IG News Goiás
Geral

55 pessoas são resgatadas de trabalho escravo em Goiás após promessa de salário de R$ 10 mil

Vítimas foram aliciadas na Bahia e em Minas Gerais para extração de palha de milho

Publicado em 26/07/2026, 10:05
55 pessoas são resgatadas de trabalho escravo em Goiás após promessa de salário de R$ 10 mil

Uma operação conjunta do Ministério do Trabalho e Emprego (MTE) e do Ministério Público do Trabalho (MPT) resgatou 55 trabalhadores — entre eles 9 mulheres — submetidos a condições análogas às de escravo em Cezarina, no sul de Goiás. O grupo, vindo da Bahia e de Minas Gerais, foi atraído por falsas promessas de faturamento mensal que variava entre R$ 6 mil e R$ 10 mil para atuar na extração de palha de milho para fabricação de cigarros.

A fiscalização, que contou com o apoio da Polícia Militar e da Secretaria Estadual de Desenvolvimento Social (SEDS), constatou um cenário de grave precariedade e descumprimento de direitos básicos. Durante o período de 50 dias em que ficaram à disposição do contratante, os operários só trabalharam efetivamente por 10 dias. Nas frentes de trabalho, não havia local adequado para refeições nem fornecimento de água potável por parte do empregador.

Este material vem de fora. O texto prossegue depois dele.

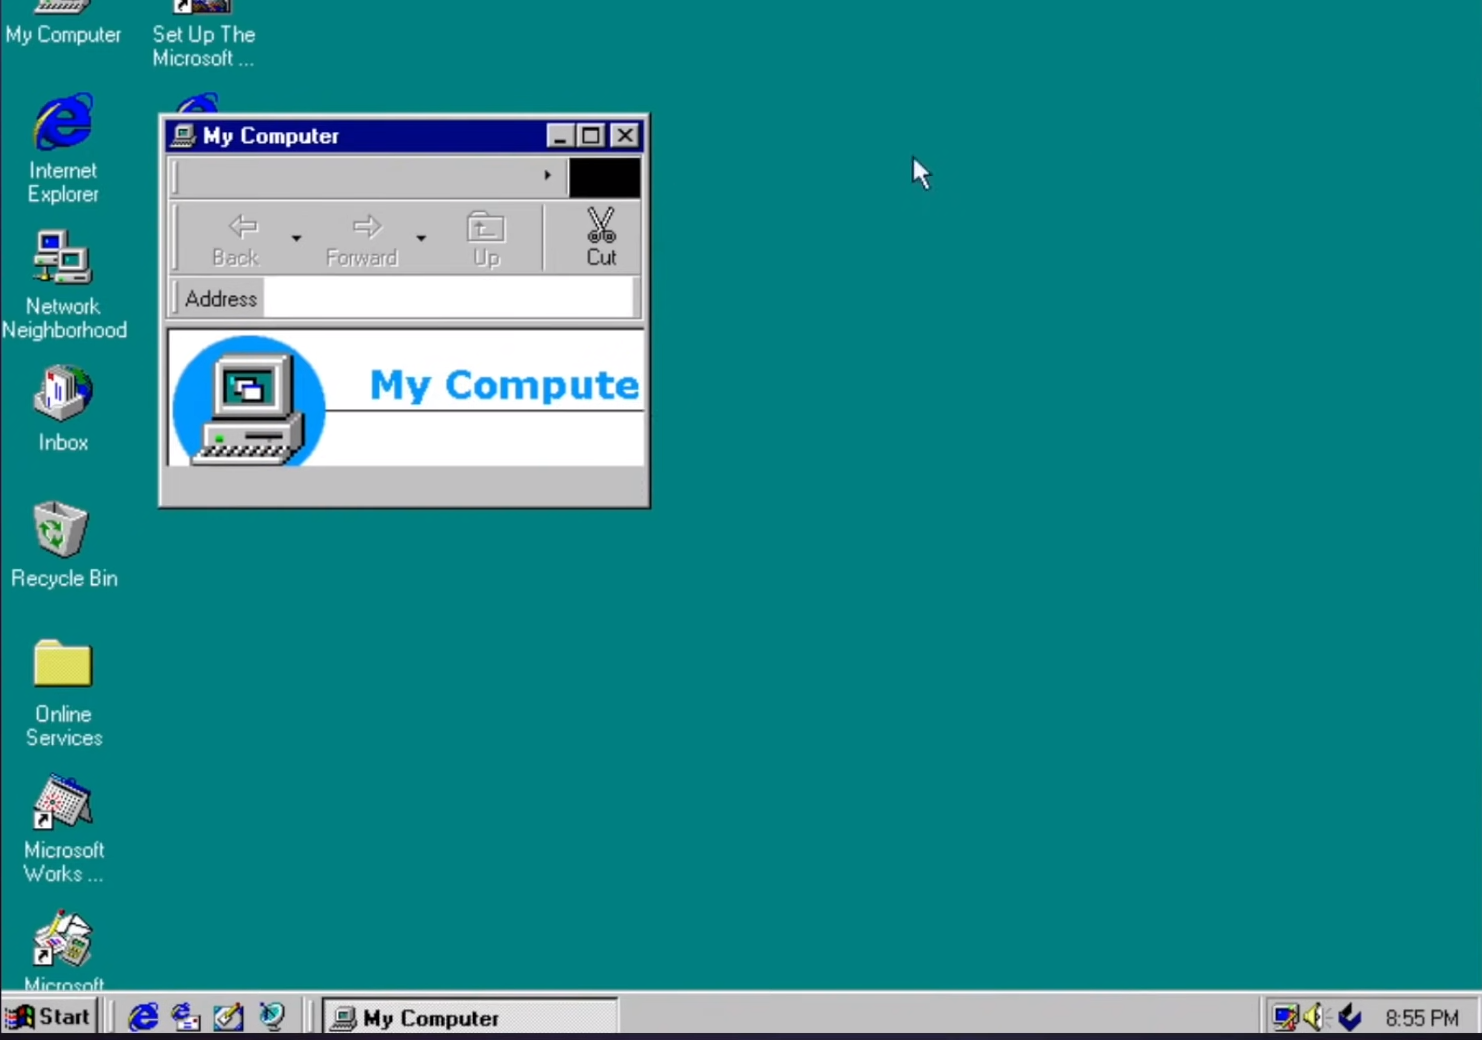Open the Forward history dropdown arrow
The width and height of the screenshot is (1482, 1040).
pos(421,238)
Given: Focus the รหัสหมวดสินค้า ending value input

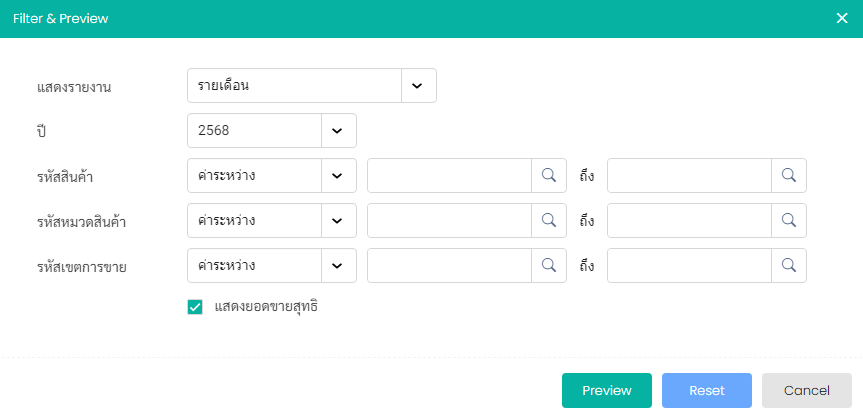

Além da falta de estrutura, os trabalhadores enfrentavam atrasos constantes no pagamento de salários. Cerca de 150 pessoas haviam sido recrutadas inicialmente, mas aproximadamente 100 abandonaram a atividade e retornaram por conta própria devido às privações, mesmo sem receber os valores devidos. Os 55 resgatados continuavam no local por falta de recursos financeiros para custear as viagens de volta.

Diante do calote do empregador, o Ministério do Trabalho arcou com a compra das passagens de ônibus na Rodoviária de Goiânia para que os trabalhadores pudessem retornar aos seus estados de origem. Cada uma das vítimas receberá três parcelas do seguro-desemprego no valor de R$ 1.621,00.

O MPT vai ajuizar uma Ação Civil Pública na Justiça do Trabalho para cobrar as verbas rescisórias e reparações por danos morais individuais e coletivos. Já o responsável pela exploração será autuado pelas infrações e poderá ter o nome incluído no Cadastro de Empregadores que submetem pessoas a trabalho escravo, a chamada “Lista Suja”. O caso também foi encaminhado à Polícia Federal para apuração dos crimes de aliciamento, tráfico de pessoas e redução à condição análoga à de escravo.